Task requirements -> Reproduce every line of the dataset entries below as a numbered list, skipping blank lines and leaving out the pictures.
+++ Exercise input +++
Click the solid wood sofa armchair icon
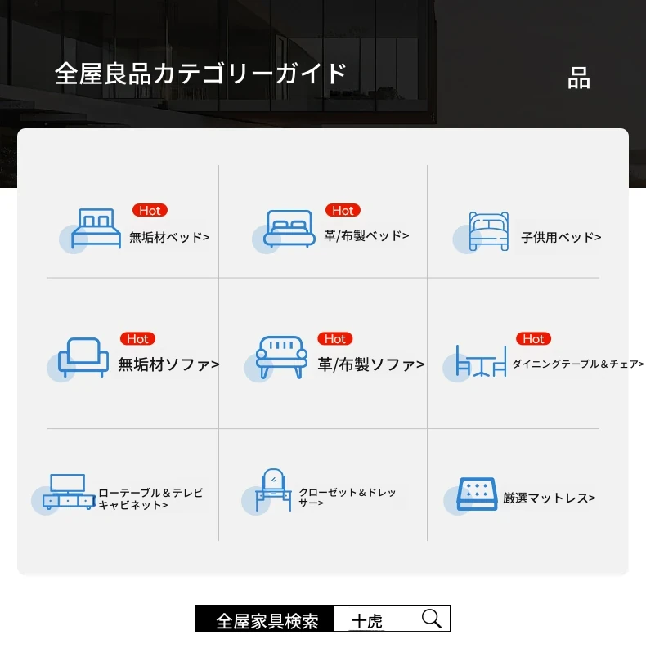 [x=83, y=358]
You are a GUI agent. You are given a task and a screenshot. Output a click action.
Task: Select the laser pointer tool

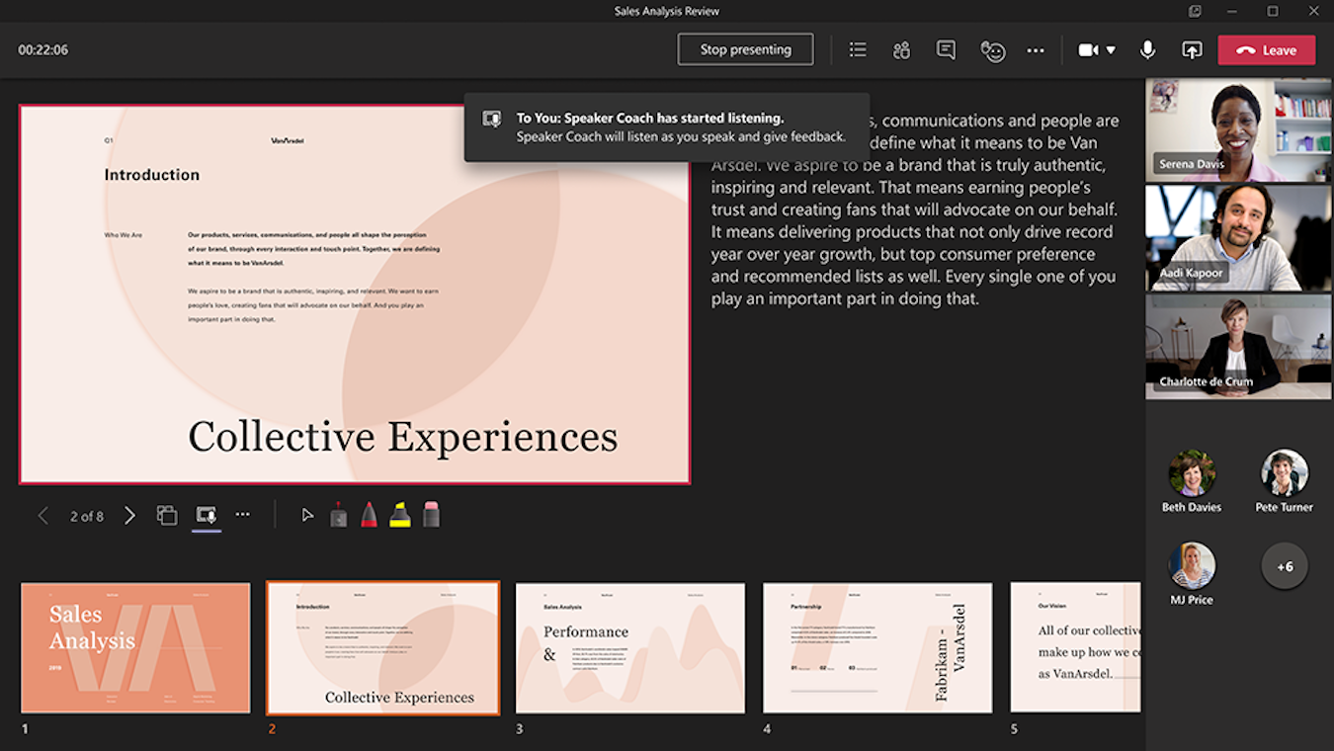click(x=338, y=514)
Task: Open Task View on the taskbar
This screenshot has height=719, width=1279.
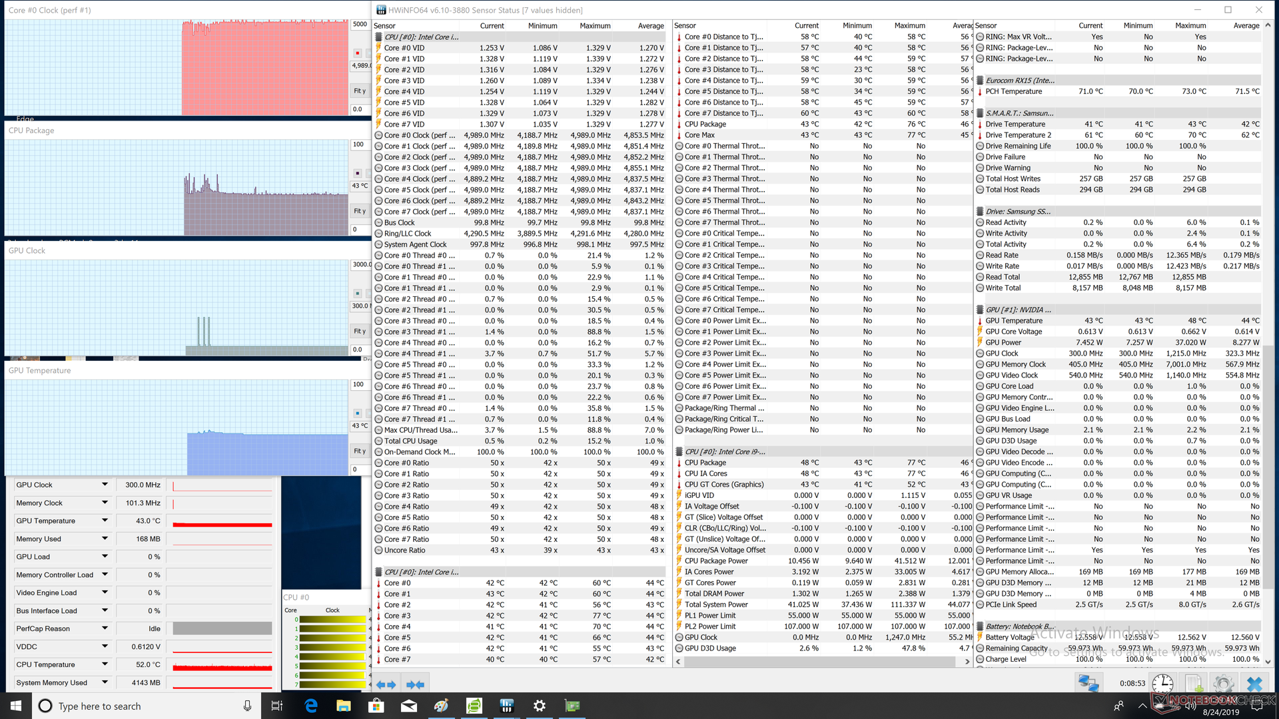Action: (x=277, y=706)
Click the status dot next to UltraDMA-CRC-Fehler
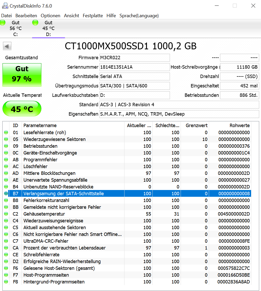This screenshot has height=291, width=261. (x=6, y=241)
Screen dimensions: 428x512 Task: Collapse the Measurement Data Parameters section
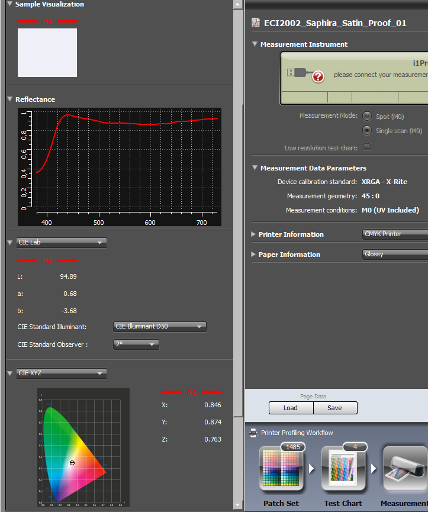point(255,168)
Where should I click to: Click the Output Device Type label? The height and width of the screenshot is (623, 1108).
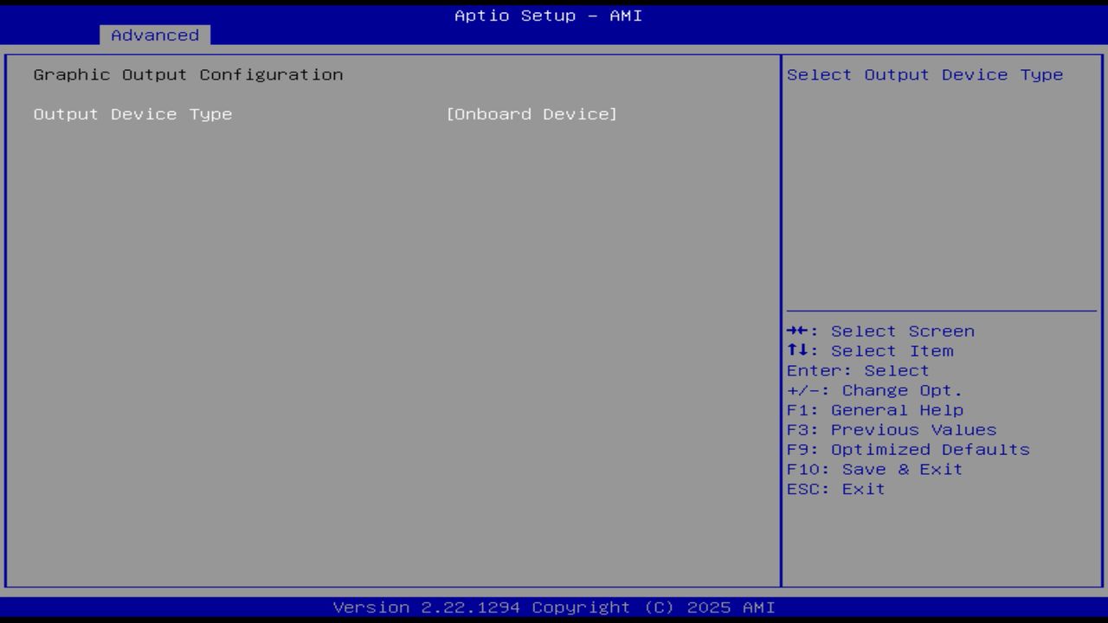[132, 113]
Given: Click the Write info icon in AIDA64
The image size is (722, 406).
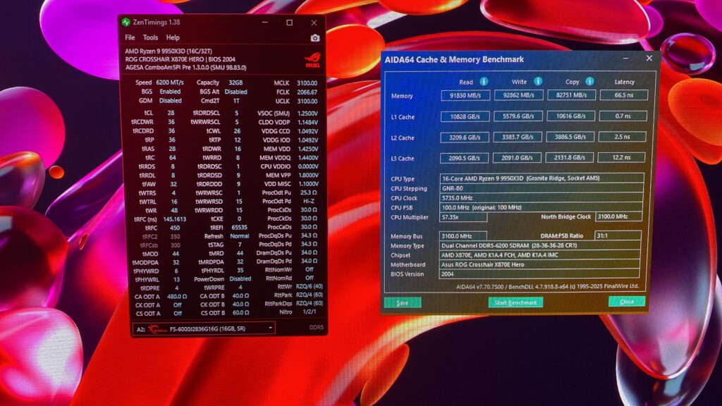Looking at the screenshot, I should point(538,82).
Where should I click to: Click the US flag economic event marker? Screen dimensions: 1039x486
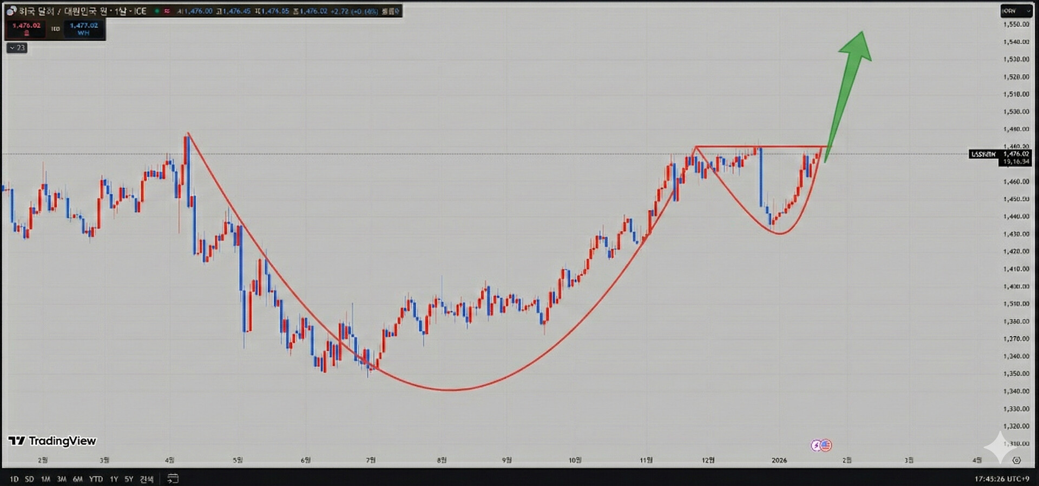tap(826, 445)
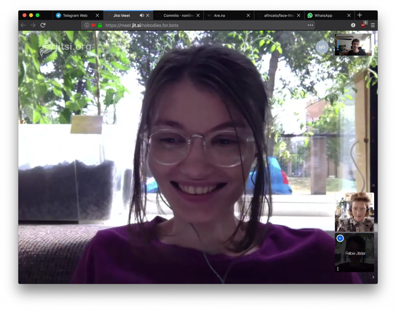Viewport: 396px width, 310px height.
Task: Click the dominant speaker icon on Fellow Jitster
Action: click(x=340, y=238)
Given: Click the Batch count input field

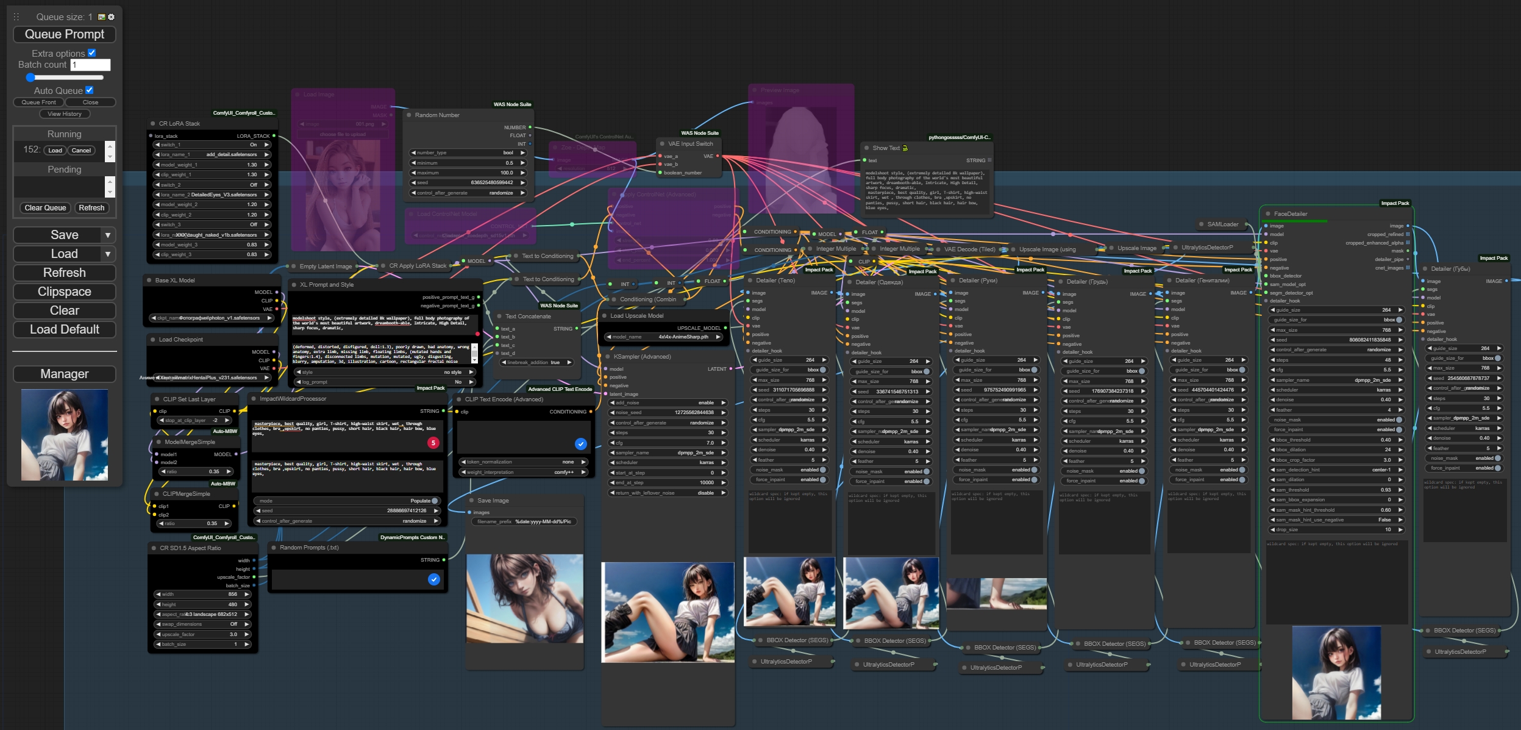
+++
Solution to this task ->
1. Click the solid wood sofa armchair icon
2.  [x=83, y=358]
3. You are a GUI agent. You are given a task and a screenshot. Output a click action.
4. Task: Select the laser pointer tool
5. click(x=338, y=514)
6. Task: Open Task View on the taskbar
7. This screenshot has height=719, width=1279.
8. Action: (x=277, y=706)
9. Click the status dot next to UltraDMA-CRC-Fehler
10. This screenshot has height=291, width=261. (x=6, y=241)
11. Screen dimensions: 428x512 Task: Collapse the Measurement Data Parameters section
12. point(255,168)
13. Where should I click to: Click the Output Device Type label? The height and width of the screenshot is (623, 1108).
14. [132, 113]
15. Given: Click the Write info icon in AIDA64
16. The image size is (722, 406).
17. Looking at the screenshot, I should point(538,82).
18. Where should I click to: Click the US flag economic event marker? Screen dimensions: 1039x486
19. tap(826, 445)
20. Viewport: 396px width, 310px height.
21. Task: Click the dominant speaker icon on Fellow Jitster
22. Action: click(x=340, y=238)
23. Given: Click the Batch count input field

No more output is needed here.